ASSIGNMENT -
Your response should contain every line from the data below that holds the string "Vigo".

INFORMATION -
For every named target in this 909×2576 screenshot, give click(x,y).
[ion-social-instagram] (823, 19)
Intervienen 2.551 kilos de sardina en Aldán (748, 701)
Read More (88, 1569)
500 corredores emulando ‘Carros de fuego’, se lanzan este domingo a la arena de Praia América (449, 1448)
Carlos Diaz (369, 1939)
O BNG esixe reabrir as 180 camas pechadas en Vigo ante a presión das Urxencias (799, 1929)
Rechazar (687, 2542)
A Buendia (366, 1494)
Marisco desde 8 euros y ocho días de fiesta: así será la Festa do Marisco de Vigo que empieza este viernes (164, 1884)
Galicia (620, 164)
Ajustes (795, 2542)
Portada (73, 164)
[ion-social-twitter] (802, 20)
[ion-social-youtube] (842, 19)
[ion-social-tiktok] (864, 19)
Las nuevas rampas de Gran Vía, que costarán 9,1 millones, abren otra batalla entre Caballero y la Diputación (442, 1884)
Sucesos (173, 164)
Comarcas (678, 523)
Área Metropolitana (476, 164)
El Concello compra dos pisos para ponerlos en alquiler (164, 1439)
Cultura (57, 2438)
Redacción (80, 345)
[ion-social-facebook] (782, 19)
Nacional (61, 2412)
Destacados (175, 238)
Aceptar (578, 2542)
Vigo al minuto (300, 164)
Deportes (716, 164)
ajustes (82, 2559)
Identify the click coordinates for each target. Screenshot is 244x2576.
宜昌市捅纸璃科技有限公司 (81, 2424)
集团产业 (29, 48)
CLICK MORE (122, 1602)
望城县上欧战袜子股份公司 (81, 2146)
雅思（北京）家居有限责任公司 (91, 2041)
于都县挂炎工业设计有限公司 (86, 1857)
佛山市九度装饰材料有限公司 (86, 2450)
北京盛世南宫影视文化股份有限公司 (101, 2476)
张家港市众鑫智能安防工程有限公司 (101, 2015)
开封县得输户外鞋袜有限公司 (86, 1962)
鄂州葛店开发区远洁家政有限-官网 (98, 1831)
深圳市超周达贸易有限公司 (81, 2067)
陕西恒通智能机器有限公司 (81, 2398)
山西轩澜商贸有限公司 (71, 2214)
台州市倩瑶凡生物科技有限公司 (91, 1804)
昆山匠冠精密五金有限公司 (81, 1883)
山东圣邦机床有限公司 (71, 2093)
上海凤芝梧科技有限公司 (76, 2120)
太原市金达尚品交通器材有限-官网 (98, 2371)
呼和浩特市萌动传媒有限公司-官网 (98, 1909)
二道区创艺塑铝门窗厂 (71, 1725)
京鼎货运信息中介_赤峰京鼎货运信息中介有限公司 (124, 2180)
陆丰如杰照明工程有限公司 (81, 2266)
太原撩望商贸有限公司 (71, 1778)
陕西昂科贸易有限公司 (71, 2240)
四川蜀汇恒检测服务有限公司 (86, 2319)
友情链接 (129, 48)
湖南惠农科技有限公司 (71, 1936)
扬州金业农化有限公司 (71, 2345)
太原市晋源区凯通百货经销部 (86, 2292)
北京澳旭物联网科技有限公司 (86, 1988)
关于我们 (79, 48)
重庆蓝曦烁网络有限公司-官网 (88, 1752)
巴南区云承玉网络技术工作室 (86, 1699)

RESULT OF THE TASK -
O BNG esixe reabrir as 180 camas pechadas en Vigo ante a presión das Urxencias (799, 1929)
Marisco desde 8 euros y ocho días de fiesta: así será la Festa do Marisco de Vigo que empieza este viernes (164, 1884)
Vigo al minuto (300, 164)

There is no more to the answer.